Neighborhood Effects in Integrated Social Policies

Matteo Bobba et Jérémie Gignoux

Résumé

When potential beneficiaries share their knowledge and attitudes about a policy intervention, their decision to participate and the effectiveness of both the policy and its evaluation may be influenced. This matters most notably in integrated social policies with several components. We examine spillover effects on take-up behaviors in the context of a conditional cash transfer program in rural Mexico. We exploit exogenous variations in the local frequency of beneficiaries generated by the program’s randomized evaluation.
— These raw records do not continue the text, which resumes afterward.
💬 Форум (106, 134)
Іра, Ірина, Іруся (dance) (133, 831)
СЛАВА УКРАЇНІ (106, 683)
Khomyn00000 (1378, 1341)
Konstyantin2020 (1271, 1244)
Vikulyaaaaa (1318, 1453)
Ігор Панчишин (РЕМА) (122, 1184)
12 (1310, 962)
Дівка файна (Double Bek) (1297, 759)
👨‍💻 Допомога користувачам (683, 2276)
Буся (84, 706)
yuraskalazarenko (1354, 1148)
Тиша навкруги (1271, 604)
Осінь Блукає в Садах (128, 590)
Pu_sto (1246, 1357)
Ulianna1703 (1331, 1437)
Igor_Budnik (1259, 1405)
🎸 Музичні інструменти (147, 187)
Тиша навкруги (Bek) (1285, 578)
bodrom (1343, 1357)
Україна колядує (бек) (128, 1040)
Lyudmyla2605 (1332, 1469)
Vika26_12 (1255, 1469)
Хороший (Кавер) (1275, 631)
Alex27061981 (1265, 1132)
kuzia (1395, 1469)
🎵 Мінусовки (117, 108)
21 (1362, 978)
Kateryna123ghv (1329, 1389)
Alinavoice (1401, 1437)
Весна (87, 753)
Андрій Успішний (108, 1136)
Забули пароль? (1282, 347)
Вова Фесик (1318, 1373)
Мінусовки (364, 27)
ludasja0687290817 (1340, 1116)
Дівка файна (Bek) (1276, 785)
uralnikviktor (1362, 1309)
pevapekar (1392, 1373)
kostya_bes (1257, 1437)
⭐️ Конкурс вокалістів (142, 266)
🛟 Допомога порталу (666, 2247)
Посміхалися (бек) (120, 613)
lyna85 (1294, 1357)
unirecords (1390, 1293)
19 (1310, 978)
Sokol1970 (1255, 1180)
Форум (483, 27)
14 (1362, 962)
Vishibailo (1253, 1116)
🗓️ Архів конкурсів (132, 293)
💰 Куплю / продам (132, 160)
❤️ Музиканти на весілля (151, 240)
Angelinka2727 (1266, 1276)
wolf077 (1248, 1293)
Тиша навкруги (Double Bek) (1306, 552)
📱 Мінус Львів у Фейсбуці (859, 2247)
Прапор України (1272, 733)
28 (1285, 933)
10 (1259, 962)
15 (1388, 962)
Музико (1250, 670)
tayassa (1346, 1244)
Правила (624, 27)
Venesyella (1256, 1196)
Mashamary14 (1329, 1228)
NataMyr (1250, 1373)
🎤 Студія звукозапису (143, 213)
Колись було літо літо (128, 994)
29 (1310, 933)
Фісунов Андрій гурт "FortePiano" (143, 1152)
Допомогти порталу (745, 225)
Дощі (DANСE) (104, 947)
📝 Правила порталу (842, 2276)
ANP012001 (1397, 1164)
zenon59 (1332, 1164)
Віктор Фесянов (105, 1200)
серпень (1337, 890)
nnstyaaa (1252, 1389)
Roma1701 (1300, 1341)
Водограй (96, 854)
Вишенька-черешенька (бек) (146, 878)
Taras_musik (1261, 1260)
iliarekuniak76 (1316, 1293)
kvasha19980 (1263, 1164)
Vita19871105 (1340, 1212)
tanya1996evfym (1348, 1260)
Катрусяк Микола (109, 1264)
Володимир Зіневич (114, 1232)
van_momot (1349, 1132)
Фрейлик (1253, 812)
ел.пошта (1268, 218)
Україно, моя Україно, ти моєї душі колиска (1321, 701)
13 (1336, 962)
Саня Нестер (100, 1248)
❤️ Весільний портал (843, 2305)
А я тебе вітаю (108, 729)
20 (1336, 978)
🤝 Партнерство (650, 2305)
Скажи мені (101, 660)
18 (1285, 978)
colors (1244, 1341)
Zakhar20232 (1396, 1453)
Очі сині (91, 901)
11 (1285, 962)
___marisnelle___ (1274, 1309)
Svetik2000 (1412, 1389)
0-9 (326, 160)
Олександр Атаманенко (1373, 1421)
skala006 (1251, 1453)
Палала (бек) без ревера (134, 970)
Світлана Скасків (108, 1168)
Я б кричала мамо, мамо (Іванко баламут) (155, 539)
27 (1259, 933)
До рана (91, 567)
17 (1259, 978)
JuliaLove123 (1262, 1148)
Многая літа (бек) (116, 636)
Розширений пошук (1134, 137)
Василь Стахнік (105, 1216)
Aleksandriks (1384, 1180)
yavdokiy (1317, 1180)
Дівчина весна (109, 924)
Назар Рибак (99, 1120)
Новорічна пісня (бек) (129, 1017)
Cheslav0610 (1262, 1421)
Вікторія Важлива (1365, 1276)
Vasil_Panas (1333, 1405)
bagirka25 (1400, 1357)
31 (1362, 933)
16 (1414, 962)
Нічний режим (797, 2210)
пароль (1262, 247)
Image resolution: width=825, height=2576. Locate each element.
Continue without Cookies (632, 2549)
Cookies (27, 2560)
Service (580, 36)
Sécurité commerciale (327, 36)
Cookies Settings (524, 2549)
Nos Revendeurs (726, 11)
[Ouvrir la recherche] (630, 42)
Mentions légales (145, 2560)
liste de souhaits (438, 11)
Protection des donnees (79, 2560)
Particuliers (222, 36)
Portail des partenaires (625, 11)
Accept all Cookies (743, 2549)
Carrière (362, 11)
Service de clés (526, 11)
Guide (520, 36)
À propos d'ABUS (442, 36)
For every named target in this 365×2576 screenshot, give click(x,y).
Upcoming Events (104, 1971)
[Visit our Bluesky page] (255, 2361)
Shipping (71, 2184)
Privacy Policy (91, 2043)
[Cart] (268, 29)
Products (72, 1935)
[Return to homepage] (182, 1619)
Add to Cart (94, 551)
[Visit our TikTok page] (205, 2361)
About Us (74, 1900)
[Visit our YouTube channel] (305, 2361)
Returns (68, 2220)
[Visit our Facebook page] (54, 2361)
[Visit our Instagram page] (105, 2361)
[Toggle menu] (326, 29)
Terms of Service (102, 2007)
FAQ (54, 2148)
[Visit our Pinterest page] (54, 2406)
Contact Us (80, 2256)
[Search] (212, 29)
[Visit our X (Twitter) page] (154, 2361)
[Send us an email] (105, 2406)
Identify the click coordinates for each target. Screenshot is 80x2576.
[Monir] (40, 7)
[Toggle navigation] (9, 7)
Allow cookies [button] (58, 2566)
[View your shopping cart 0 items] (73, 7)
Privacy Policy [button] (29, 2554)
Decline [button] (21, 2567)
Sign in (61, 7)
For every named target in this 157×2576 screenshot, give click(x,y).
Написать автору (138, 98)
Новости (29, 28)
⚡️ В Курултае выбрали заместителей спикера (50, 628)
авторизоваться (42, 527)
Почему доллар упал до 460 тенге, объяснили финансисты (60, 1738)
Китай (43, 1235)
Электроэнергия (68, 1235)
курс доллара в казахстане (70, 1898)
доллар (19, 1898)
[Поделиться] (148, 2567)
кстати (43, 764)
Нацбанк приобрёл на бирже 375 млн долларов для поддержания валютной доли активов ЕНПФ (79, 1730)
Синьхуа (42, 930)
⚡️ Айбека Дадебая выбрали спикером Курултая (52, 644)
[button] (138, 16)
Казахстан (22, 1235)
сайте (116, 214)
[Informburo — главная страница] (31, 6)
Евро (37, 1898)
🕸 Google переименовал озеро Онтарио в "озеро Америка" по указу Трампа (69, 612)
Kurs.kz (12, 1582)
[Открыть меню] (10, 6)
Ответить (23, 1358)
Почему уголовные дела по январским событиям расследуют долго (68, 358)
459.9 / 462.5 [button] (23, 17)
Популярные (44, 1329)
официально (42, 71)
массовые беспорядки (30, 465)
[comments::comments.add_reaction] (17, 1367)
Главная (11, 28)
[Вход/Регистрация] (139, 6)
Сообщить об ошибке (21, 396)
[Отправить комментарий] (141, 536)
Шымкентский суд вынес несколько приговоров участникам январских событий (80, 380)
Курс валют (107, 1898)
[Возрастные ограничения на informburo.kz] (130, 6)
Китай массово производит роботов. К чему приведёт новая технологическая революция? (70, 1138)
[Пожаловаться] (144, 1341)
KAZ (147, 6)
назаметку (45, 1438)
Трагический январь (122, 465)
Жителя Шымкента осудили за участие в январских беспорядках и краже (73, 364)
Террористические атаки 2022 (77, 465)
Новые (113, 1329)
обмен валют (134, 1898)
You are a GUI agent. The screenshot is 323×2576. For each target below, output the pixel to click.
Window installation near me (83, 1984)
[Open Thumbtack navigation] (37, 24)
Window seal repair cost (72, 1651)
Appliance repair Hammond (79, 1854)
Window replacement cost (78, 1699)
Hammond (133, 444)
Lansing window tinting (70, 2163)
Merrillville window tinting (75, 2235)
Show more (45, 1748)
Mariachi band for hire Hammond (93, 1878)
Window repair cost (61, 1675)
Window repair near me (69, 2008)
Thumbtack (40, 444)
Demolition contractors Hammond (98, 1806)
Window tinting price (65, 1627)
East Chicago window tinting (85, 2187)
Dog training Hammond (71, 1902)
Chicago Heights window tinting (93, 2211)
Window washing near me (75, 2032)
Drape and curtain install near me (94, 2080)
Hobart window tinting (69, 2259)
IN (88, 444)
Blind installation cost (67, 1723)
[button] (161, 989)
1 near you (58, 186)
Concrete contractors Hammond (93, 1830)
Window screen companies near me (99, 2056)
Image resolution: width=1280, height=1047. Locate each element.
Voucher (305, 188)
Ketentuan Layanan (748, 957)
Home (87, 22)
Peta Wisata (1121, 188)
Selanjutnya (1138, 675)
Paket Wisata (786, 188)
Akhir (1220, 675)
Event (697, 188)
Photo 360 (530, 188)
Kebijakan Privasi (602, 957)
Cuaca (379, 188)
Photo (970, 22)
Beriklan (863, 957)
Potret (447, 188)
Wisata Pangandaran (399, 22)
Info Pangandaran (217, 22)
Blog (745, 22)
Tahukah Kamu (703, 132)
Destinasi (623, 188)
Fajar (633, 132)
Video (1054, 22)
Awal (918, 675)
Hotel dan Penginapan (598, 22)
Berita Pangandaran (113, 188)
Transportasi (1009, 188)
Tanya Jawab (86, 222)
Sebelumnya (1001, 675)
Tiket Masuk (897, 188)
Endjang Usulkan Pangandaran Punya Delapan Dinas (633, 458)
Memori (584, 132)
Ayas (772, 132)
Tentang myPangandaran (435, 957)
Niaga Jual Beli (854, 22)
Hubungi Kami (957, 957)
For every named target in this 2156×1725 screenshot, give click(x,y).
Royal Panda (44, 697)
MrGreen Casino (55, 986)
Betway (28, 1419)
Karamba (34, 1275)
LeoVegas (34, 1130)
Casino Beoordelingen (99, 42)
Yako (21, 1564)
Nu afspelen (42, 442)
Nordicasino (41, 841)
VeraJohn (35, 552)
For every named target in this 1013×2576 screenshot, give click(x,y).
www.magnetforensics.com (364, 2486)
A higher treatment density in the areas surrounding the evaluation villages increases the take-up of scholarships and enrollment at the lower-secondary level. These cross-village spillovers operate exclusively within households receiving another component of the program, and do not carry over larger distances. While several tests reject heterogeneities in impact due to spatial variations in program implementation, we find evidence to suggest that spillovers stem partly from the sharing of information about the program among eligible households.

Mots-clés

spatial externalities; knowledge spillovers; peer effects; take-up of social policies; policy evaluation; conditional cash transfers;

Codes JEL

  • I2: Education and Research Institutions
  • J2: Demand and Supply of Labor
  • O2: Development Planning and Policy

Remplacé par

Matteo Bobba et Jérémie Gignoux, « Neighborhood Effects in Integrated Social Policies », The World Bank Economic Review, vol. 33, n° 1, 2019, p. 116–139.

Référence

Matteo Bobba et Jérémie Gignoux, « Neighborhood Effects in Integrated Social Policies », TSE Working Paper, n° 16-662, juin 2016, révision août 2016.